(Extracted data entries)

[Start of section]

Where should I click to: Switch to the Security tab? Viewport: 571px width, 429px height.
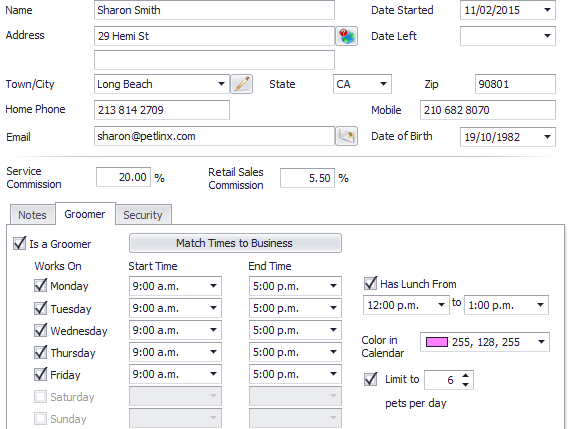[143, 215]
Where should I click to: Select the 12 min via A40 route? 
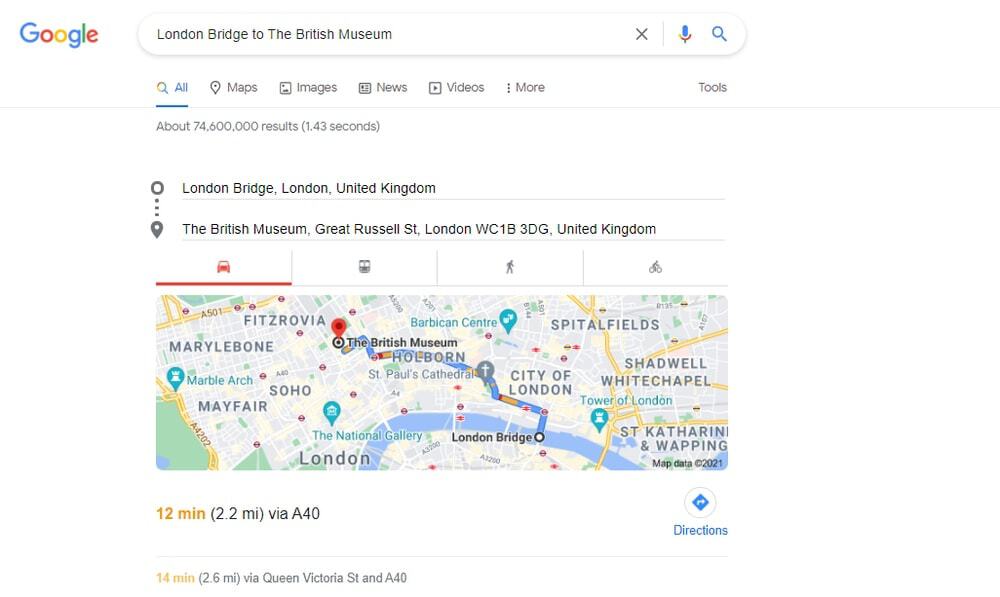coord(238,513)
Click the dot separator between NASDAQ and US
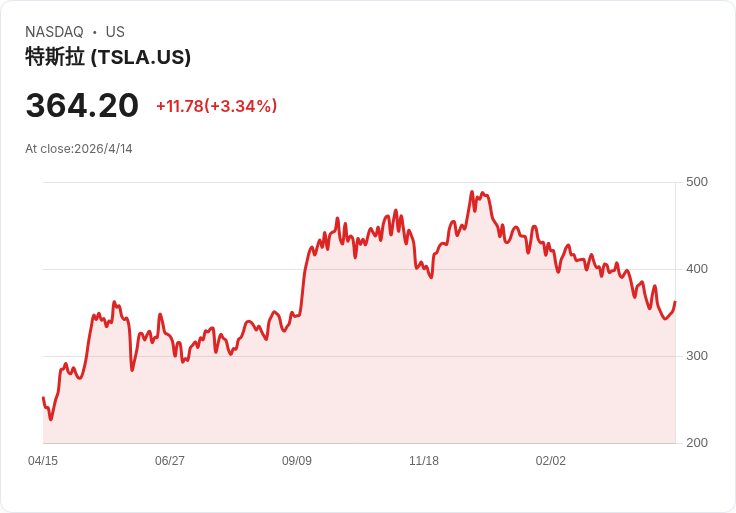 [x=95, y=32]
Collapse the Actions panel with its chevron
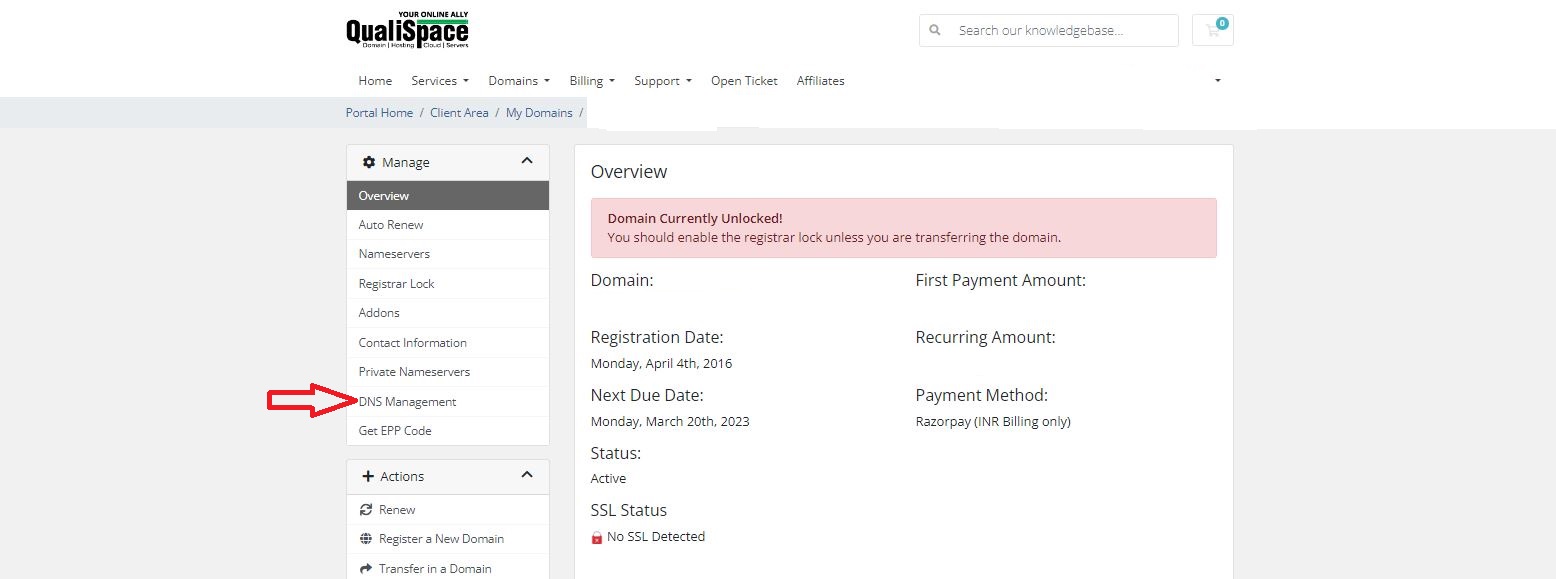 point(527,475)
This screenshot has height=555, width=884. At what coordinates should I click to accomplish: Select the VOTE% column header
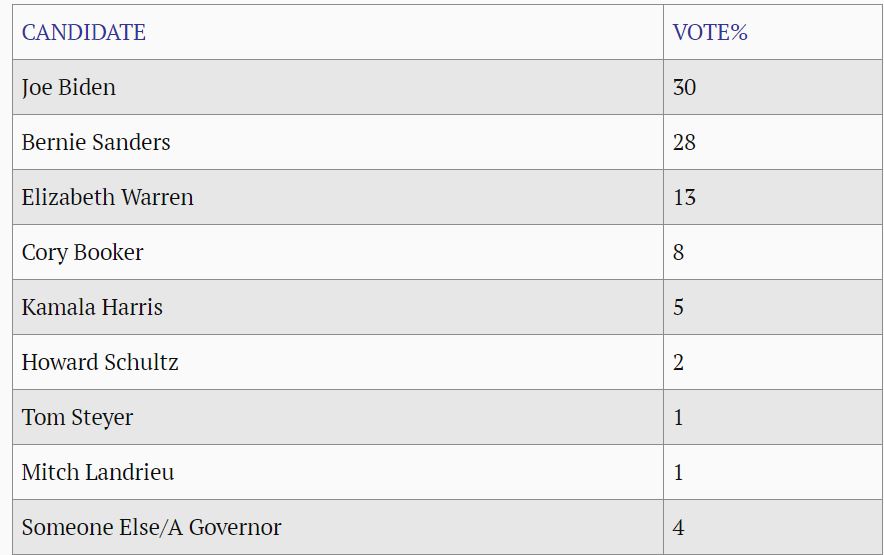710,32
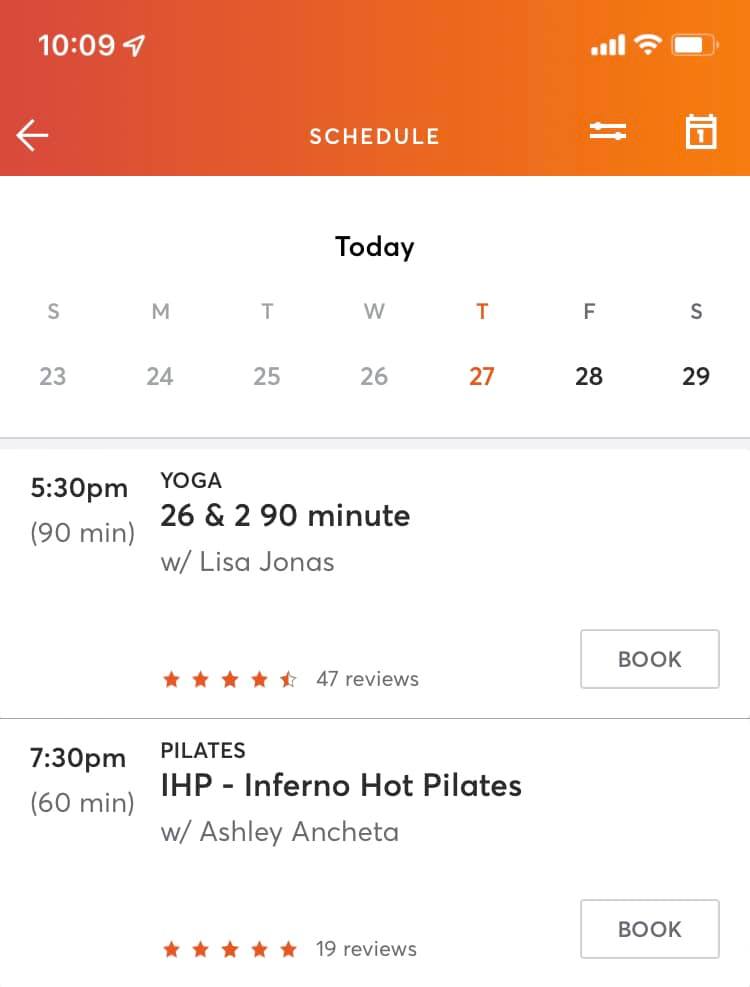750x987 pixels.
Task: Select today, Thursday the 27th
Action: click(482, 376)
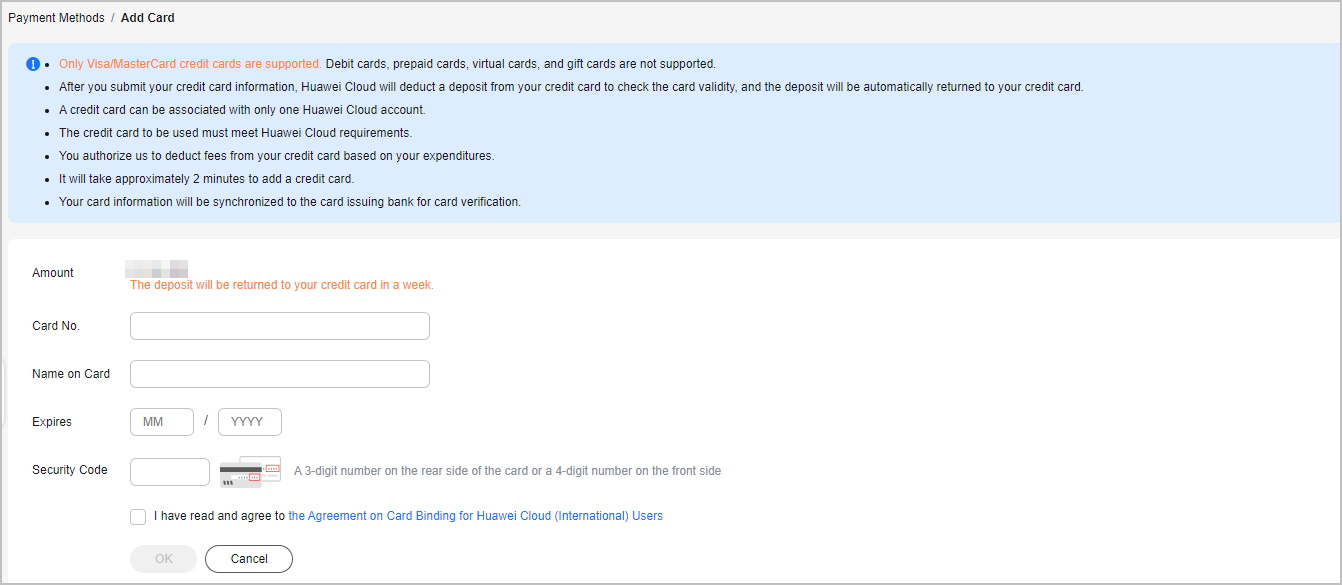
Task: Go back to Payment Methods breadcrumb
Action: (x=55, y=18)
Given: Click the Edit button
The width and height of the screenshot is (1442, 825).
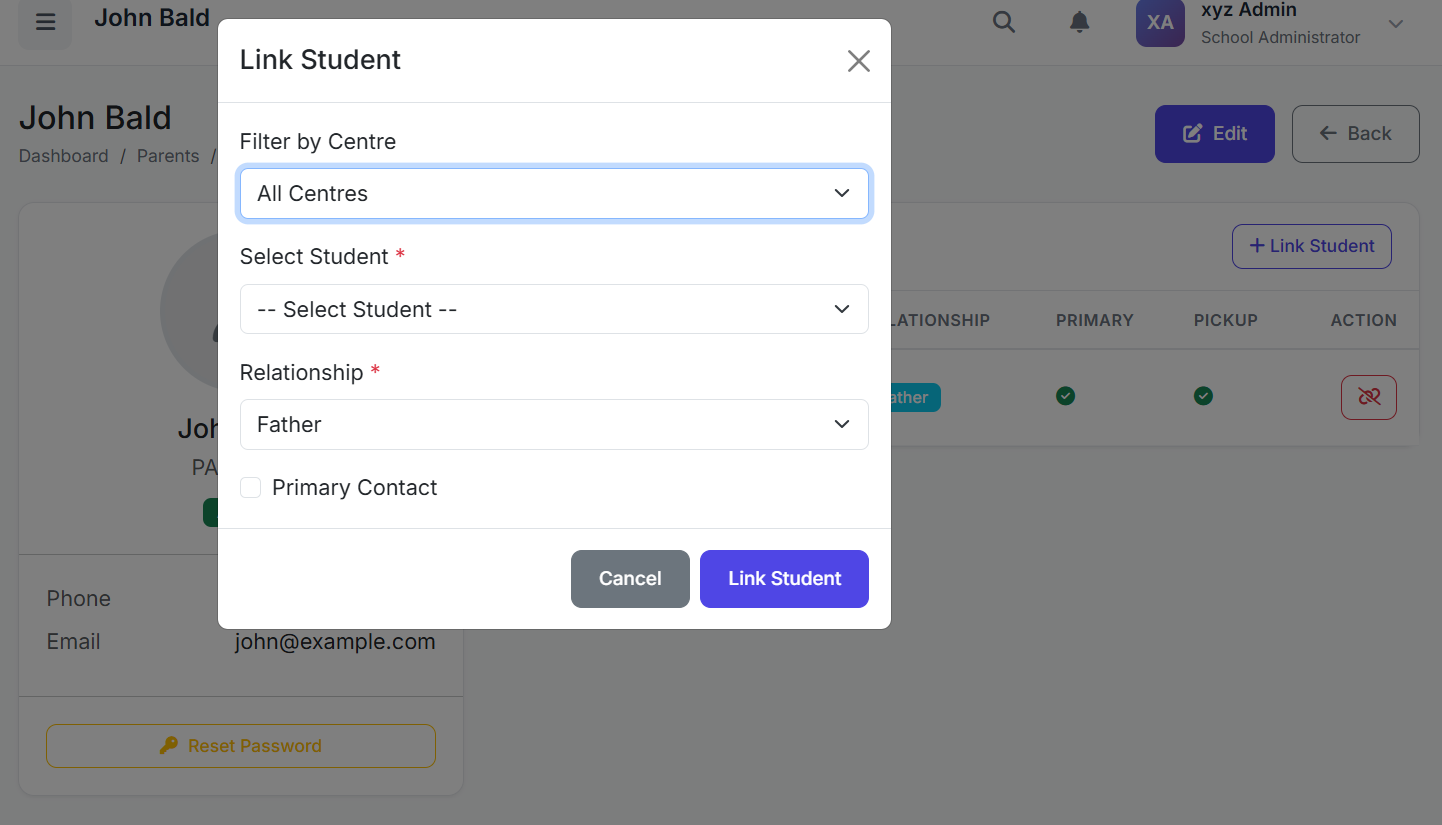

[End of section]

**DIRECTIONS FOR THIS TASK:** Would you mind repeating the records above exactly, without the pictures?

**ANSWER SECTION:**
Where should I click to: Switch to the Security tab? Viewport: 571px width, 429px height.
[143, 215]
Where should I click to: Select the 12 min via A40 route? 
coord(238,513)
Click the dot separator between NASDAQ and US
 [x=95, y=32]
Collapse the Actions panel with its chevron
 point(527,475)
This screenshot has height=555, width=884. At what coordinates should I click to accomplish: Select the VOTE% column header
710,32
750x987 pixels.
Task: Select today, Thursday the 27th
Action: click(482, 376)
Task: Go back to Payment Methods breadcrumb
Action: (x=55, y=18)
Given: Click the Edit button
The width and height of the screenshot is (1442, 825).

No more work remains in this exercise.